Menurut kantor berita Reuters, Jang adalah suami adik Kim Jong-il. Dia adalah wakil ketua Komite Pertahanan Nasional dan anggota Politbiro Partai Pekerja. Dia disebut-sebut aktor yang membentuk kepribadian Kim junior menjadi pemimpin. Di beberapa foto terlihat Jang sering menemani keponakannya tersebut.
Pada awal pekan ini, 10 Desember 2013, Kim Jong-un melucuti seluruh gelar dan posisi Jang di pemerintahan. Dia bahkan diseret tentara di tengah rapat partai.
Selain tuduhan pembelotan, dia juga dituduh salah mengatur sistem keuangan negara, tukang main perempuan, dan pecandu alkohol. Ajudan Jang telah kabur ke Korea Selatan. Namun, muncul kabar lain bahwa dua ajudan Jang telah dieksekusi mati.

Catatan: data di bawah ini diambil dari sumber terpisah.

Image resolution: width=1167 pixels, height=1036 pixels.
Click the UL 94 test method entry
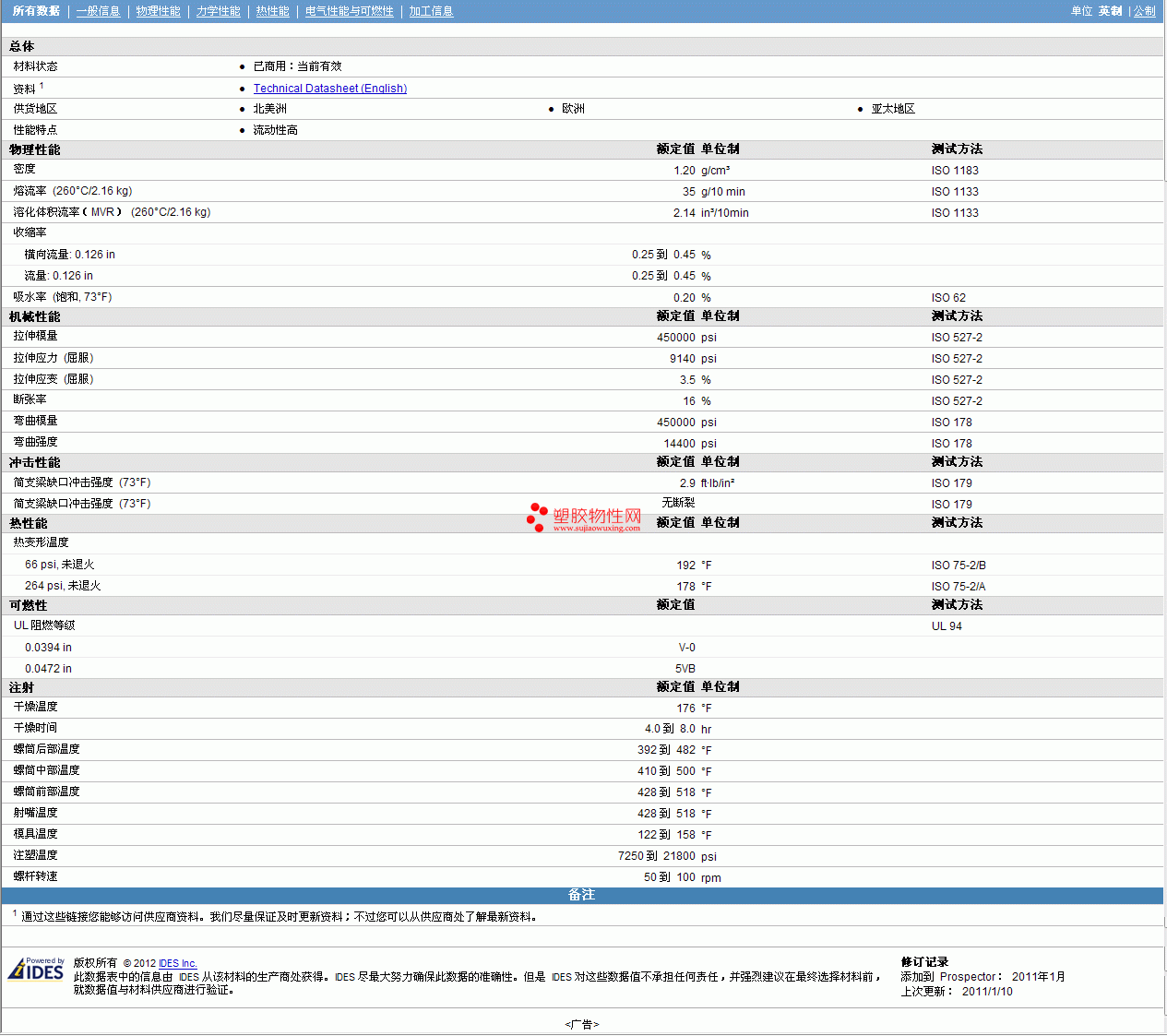click(947, 626)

Kim Jong-un dalam pernyataannya seperti dikutip KCNA mengatakan bahwa pamannya memiliki mimpi yang berbeda dengan mimpi Korut. Menurut dia, sejak lama Jang telah memiliki ambisi politik yang kotor, dia juga tidak menghargai Kim Jong-il dan Kim Il-sung ketika mereka hidup.
"Jang dengan putus asa mencoba membentuk faksi dalam partai dengan menciptakan ilusi tentang dirinya dan berhasil mengambil hati para pendukungnya serta orang-orang yang berkeyakinan lemah," kata Kim.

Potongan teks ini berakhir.